Since the tracking protection files (AKA block lists and entity lists) are hosted in S3 by shavar-list-creation, your Shavar dev environment will need to setup AWS keys to retrieve those files. For more information on configuration for boto
see:
https://github.com/boto/boto/#getting-started-with-boto
When an update is needed on a tracking protection file, Shavar responds with a CDN link to download the latest files. You will need to setup a CDN in front of your S3 bucket using AWS's CloudFront. For more information on setting up CloudFront on your S3 bucket see:
A commented example configuration:
[shavar]
# A newline separated list of the lists to be served. The names given
# here will be used to locate the list specific configuration stanzas
# elsewhere in the INI file.
lists_served = mozpub-track-digest256
moz-abp-shavar
moz-bananas-shavar
# The default protocol version to speak. As yet, we only speak version
# 2 of the protocol even though it has been superceded by Google.
# Default value: 2
default_proto_ver = 2.0
# The root directory for the data files for lists if absolute path names
# are not provided in the list specific stanzas. Not necessary if you
# provide absolute paths.
lists_root = tests
sentry_dsn = ""
# The DSN from the "Client Keys" section in the project settings in Sentry
sentry_env = ""
# The environment to use for sentry, e.g. dev, stage, or prod
# This is the public host and scheme to reach the service
# like https://shavar.stage.mozaws.net
# when not provided, uses X-Forwarded-Host then fallsback to HTTP_HOST
# and X-Forwarded-Proto for the scheme
host = shavar.in.production.mozilla.com
scheme = https
[mozpub-track-digest256]
# The type of list data that will be shipped. Presumably this has some
# greater impact on the client side but as yet, it isn't used for much
# other than making sure the list's name and type match.
#
# The technical difference between the shavar and digest256 list types
# is that digest256 formatted lists use the entire 32 byte SHA256 hash
# in the list data while shavar formatted list only send the first 4
# bytes of the 32 byte hash. The client then queries the service if it
# encounters a match for a given hash prefix(the first 4 bytes) to
# retrieve the entire hash for a given prefix.
type = digest256
# URL or relative path to the source data for this list. Possibilities
# at the moment include:
#
# relative/path/to/the/file
# /absolute/path/to/the/file
# file:///absolute/path/to/the/file
# s3+file:///s3_bucket_name/s3_key_name_which_can_include_slashes
#
# In this usage, "my_s3_bukkit" is the S3 bucket name and
# "faux/path/to/file/moz-abp-shavar.data" is the full key name. This
# just permits slight simulation of a file name.

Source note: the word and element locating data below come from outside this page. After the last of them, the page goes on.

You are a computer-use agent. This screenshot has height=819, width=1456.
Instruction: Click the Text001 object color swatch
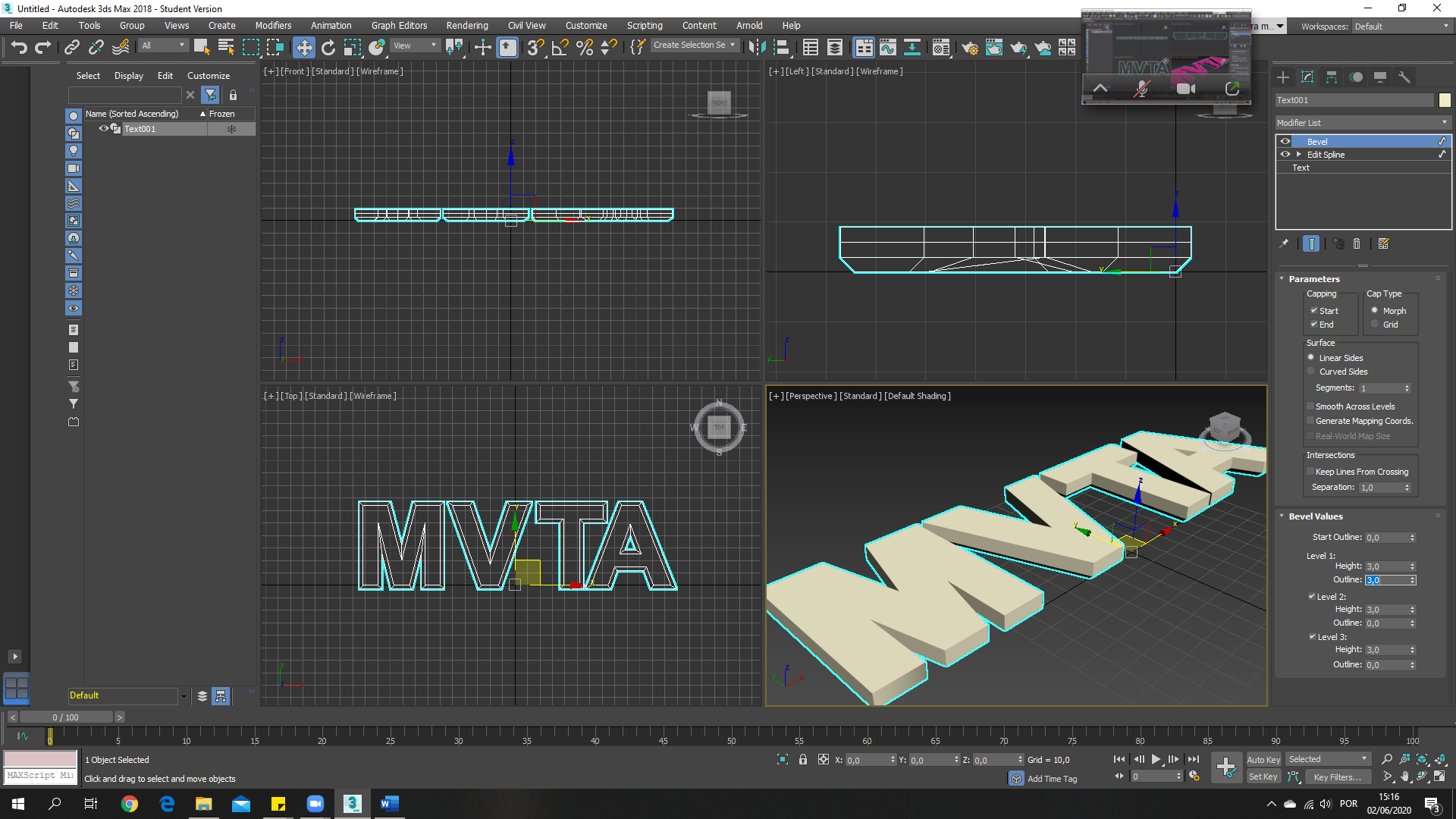1445,100
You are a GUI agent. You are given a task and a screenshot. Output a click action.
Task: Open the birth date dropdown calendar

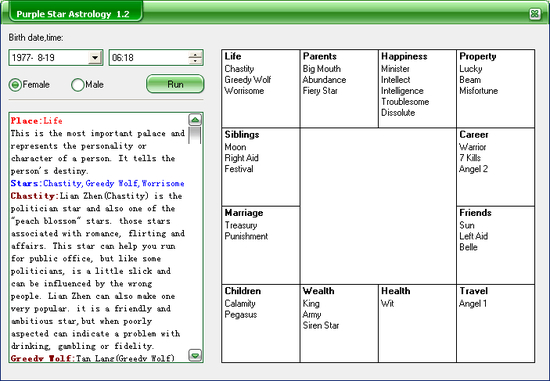point(95,58)
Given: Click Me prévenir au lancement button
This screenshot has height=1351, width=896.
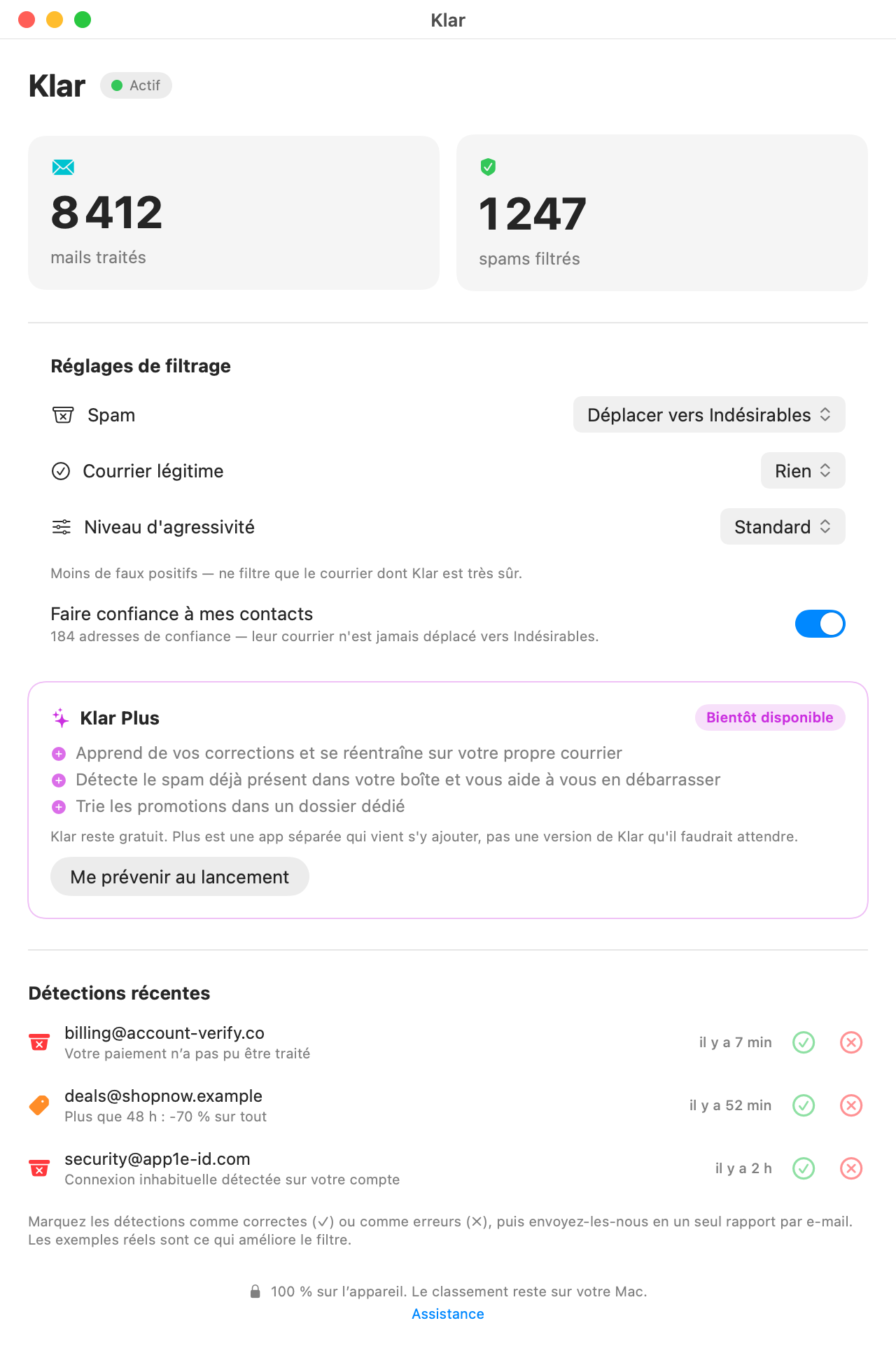Looking at the screenshot, I should [x=180, y=876].
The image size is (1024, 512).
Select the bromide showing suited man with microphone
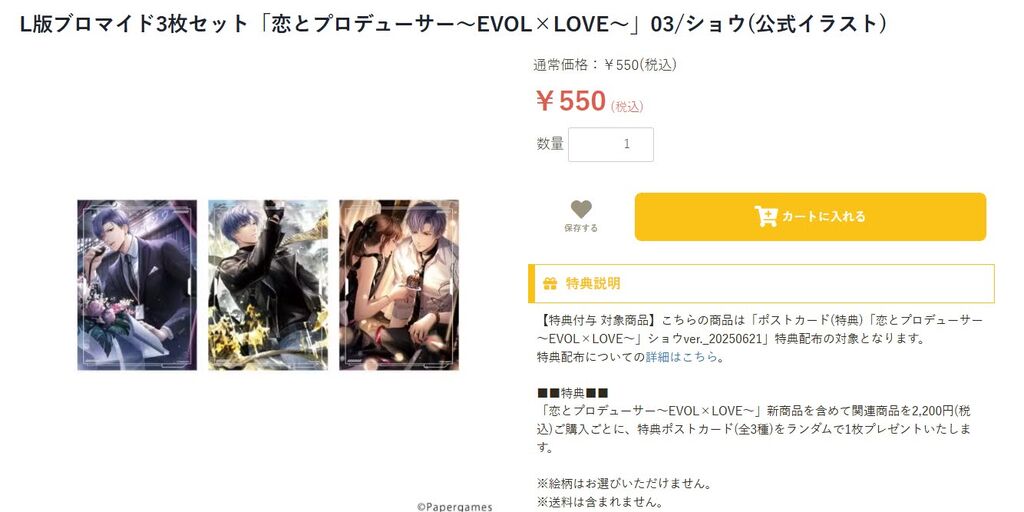(137, 285)
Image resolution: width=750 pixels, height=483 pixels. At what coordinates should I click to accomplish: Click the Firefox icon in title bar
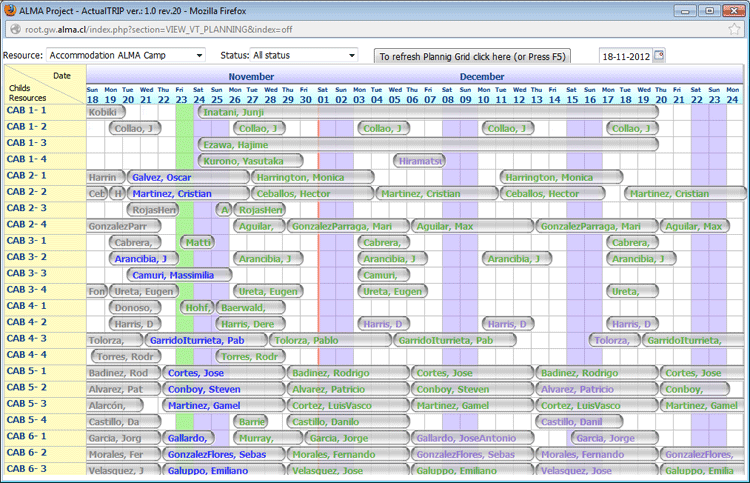tap(11, 10)
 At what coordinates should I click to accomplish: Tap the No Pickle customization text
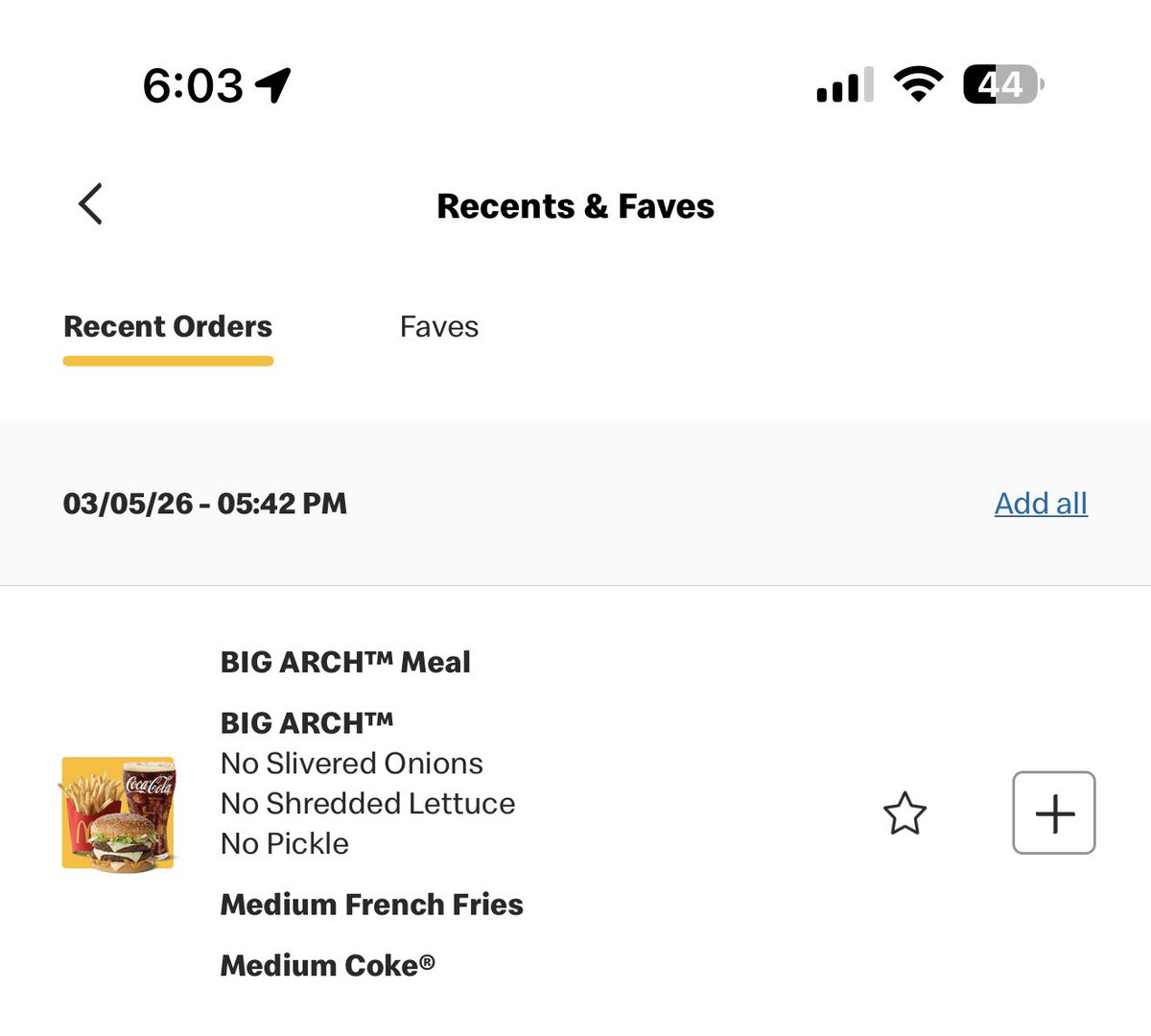pyautogui.click(x=284, y=844)
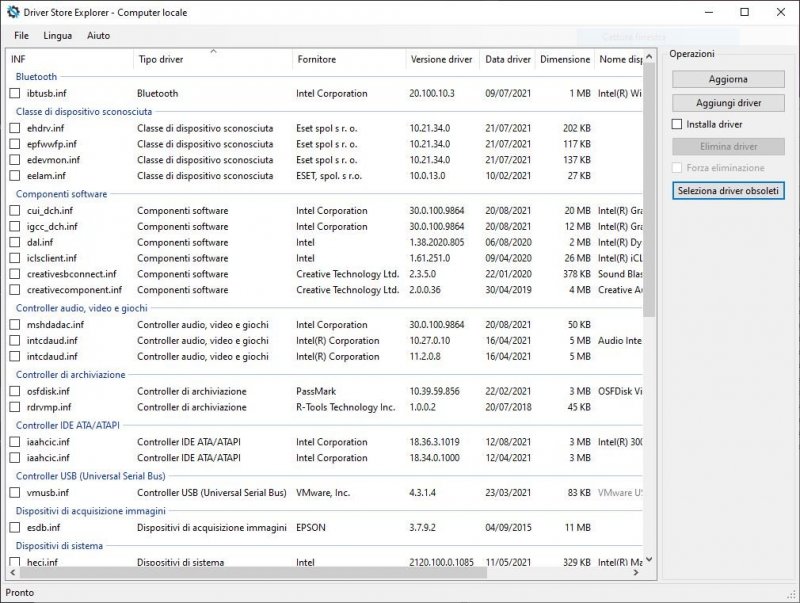
Task: Click the Driver Store Explorer title bar icon
Action: coord(13,12)
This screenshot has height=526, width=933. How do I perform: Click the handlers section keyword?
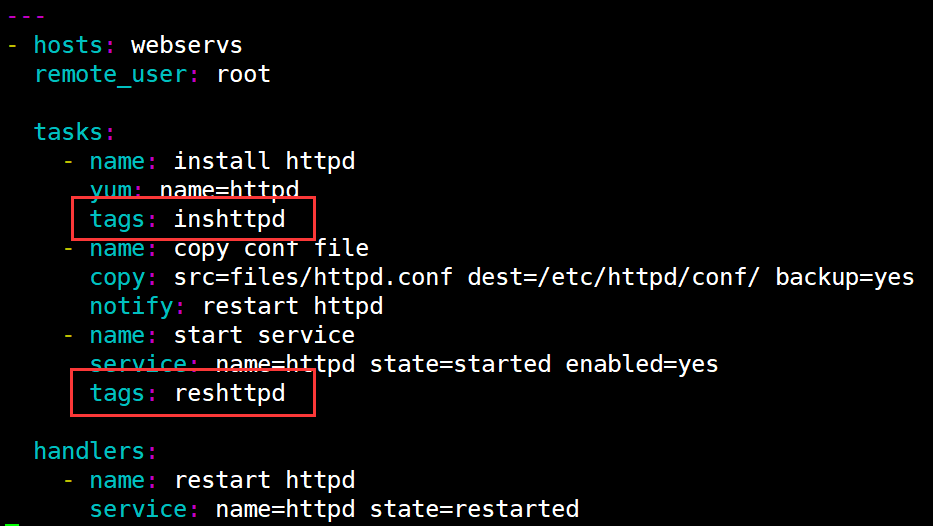89,451
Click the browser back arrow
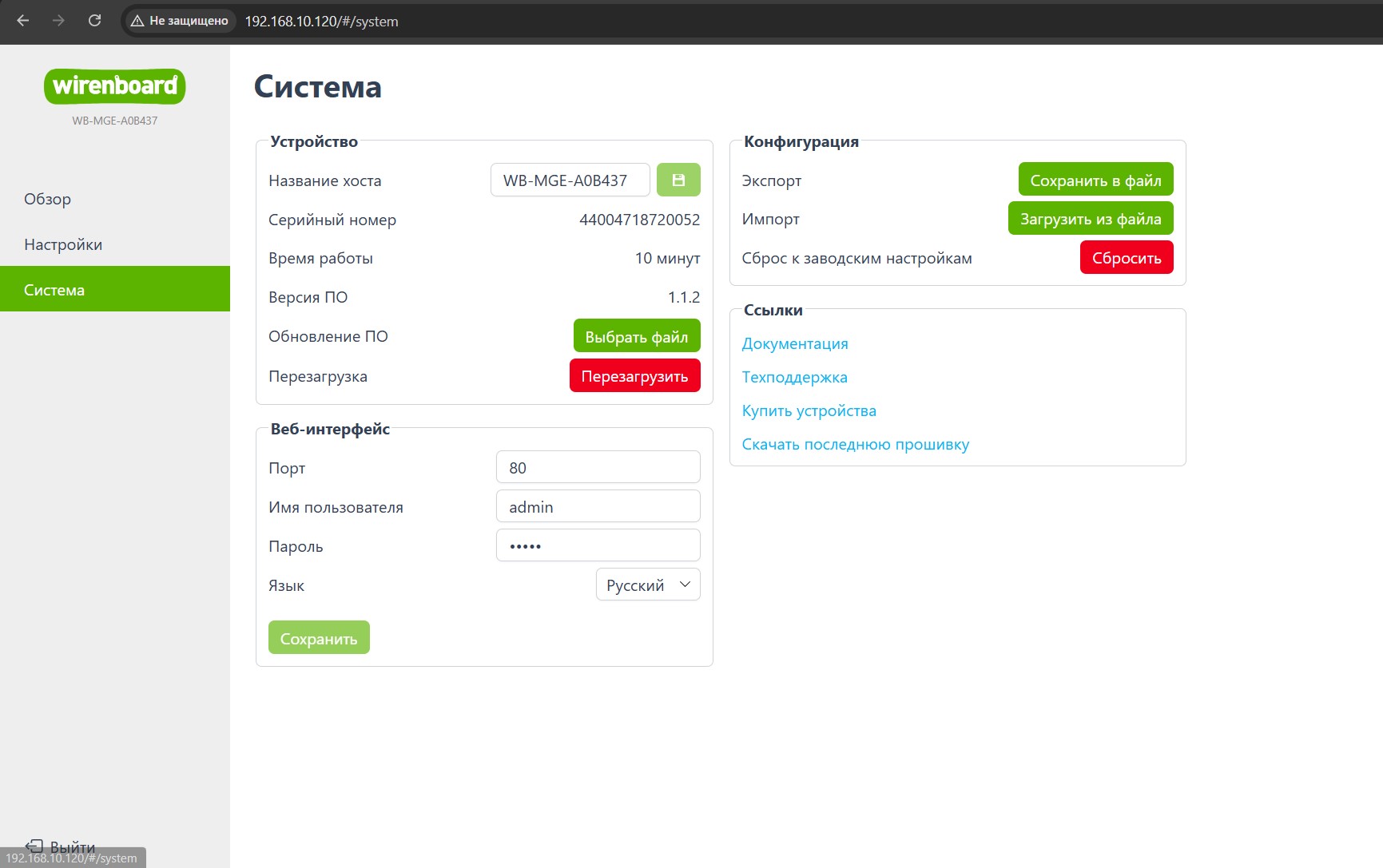This screenshot has height=868, width=1383. pos(23,21)
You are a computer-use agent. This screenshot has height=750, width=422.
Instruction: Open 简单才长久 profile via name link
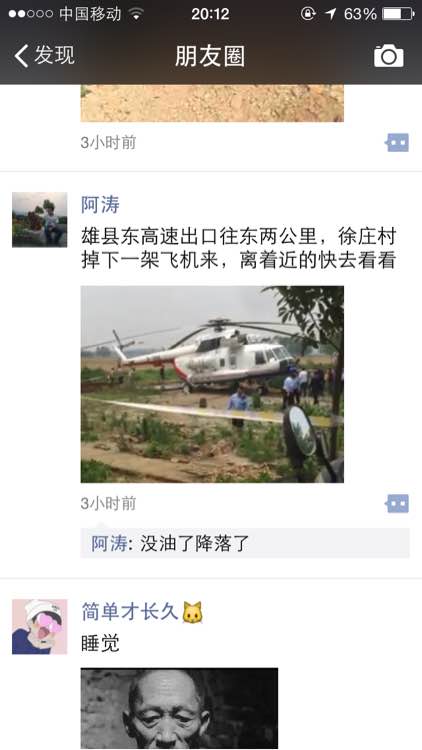tap(130, 612)
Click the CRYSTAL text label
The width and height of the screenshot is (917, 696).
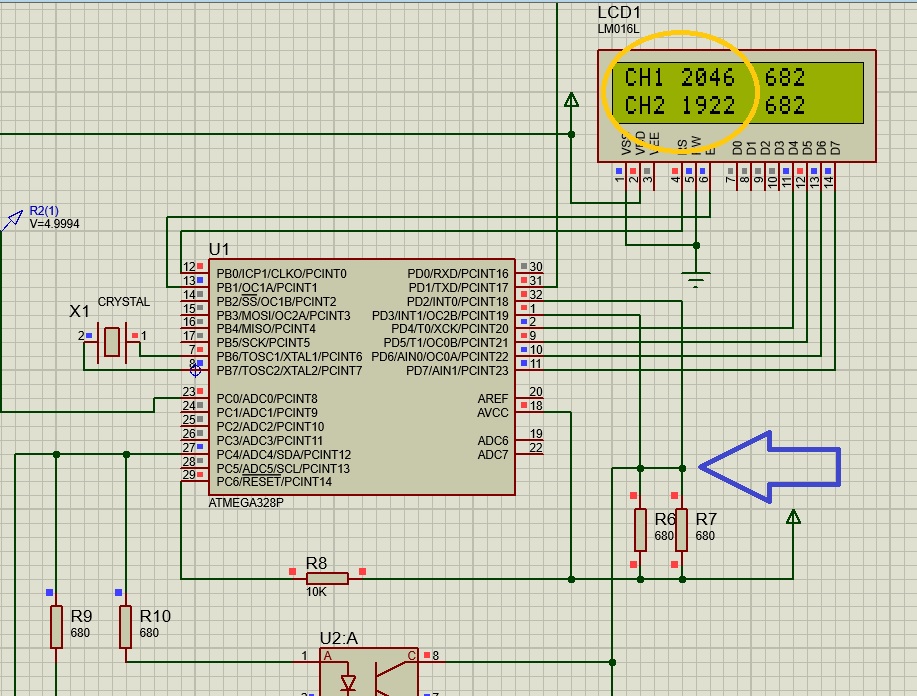pyautogui.click(x=124, y=302)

source = s3+file:///my_s3_bukkit/faux/path/to/file/mozpub-track-digest256.data
[moz-abp-shavar]
# Firefox currently (as of 2015-07-13) allows digest256 lists to get away
# with breaking the safe browsing wire protocol slightly. The protocol
# actually states that the service's response to a client request for
# updated data be formatted as a list of URLs to data files to be
# downloaded.
#
# With Firefox, digest256 changes can be served inline in the initial
# response. Naughty Firefox. No cookie.
#
type = shavar
# delta_chunk_source is part of the unit test suite and should always be
# available to test against.
source = shavar/tests/delta_chunk_source
# As a result of this use of URLs(referred to as redirects in the protocol
# specification document given at the top of the README), it is necessary
# for the service to know where the data files will be publicly reachable.
# This setting provides the base URL that, when combined with the path
# portion of the URL given in the `source` directive above, will be the
# redirect served in the response.
#
# Best practice: make sure it ends in a /
redirect_url_base = http://localhost:6543/data/